Because of the complex super molecular structure of cellulose the moulding into fibres, films and other shapes requires an antecedent chemical modification of the macromolecule or a direct dissolution step using solvents, which don't change it chemical nature. In the system NMMO/H 2 O/Cellulose the dissolution could be described on the basis of EDA interactions between cellulose and solvent. Based on the comparison of the different precipitation structures resulted from cellulose dopes in direct dissolving liquids or metal salts/NH 3 , cellulose xanthogenate in caustic soda and cellulose acetate in organic solvents different dissolution structures are assumed. Deduced from measurements of its manifest structural viscosity, the detected dissolving enthalpies of cellulose dopes in NMMO/H 2 O at different dissolution states and the high tenacity as well as high structural order (crystallinity) in Lyocell fibres and films an insertion of two NMMO monohydrate molecules into the H-bond bridges between OH group at the C6 of the one and at the C3 of the other polymer chain had been postulated leading to a more flexible structure while shaping into fibres. Because of the good drawability of dopes Lyocell fibres are characterised by outstanding textile mechanic properties but also by an extended fibrillation affinity.
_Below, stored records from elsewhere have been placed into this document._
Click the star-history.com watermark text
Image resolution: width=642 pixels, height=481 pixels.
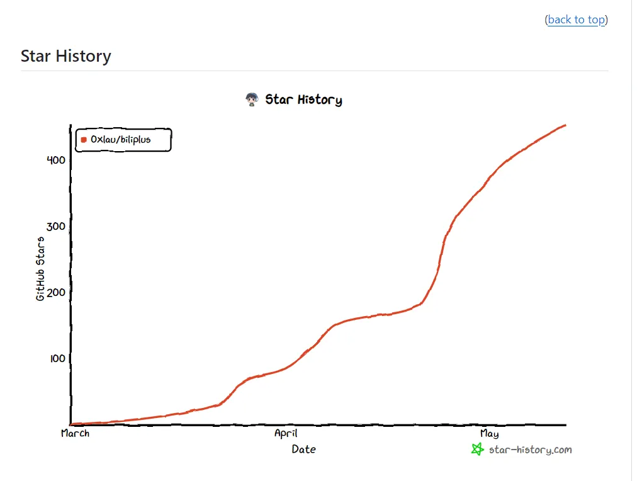pos(530,450)
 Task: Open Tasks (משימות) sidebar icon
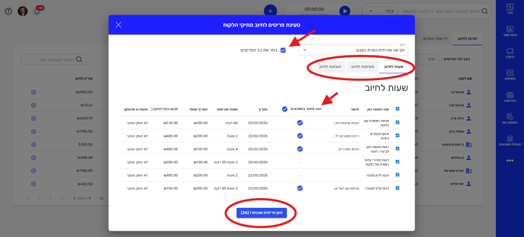point(509,75)
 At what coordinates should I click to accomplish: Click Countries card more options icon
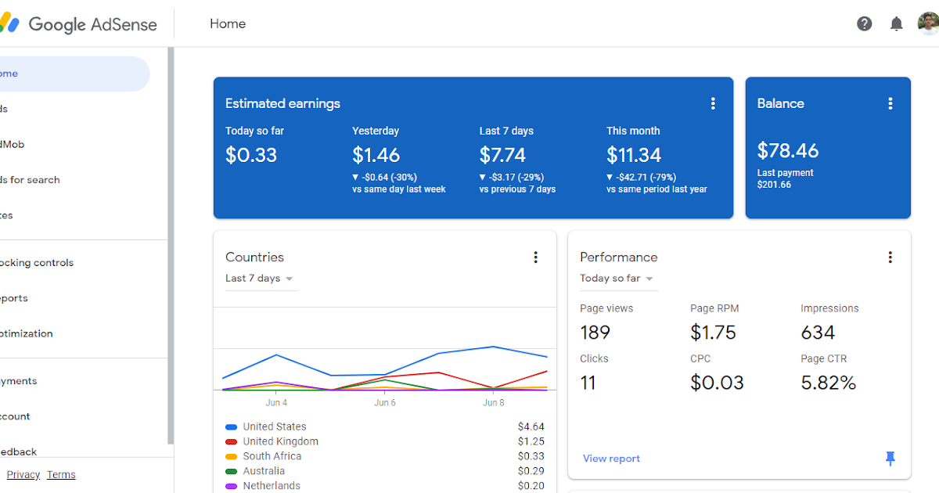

A simple transfer of these conclusions onto dissolution of polymers in ionic liquids (IL) seems not to be possible because of the fragmentary knowledge on IL. From the detected comparable dissolving viscosities and the known properties of cellulose fibres manufactured from solutions in ionic liquids ones had assumed a similar structure of cellulose IL complex as in the kind of the comparable direct dissolving agent (NMMO).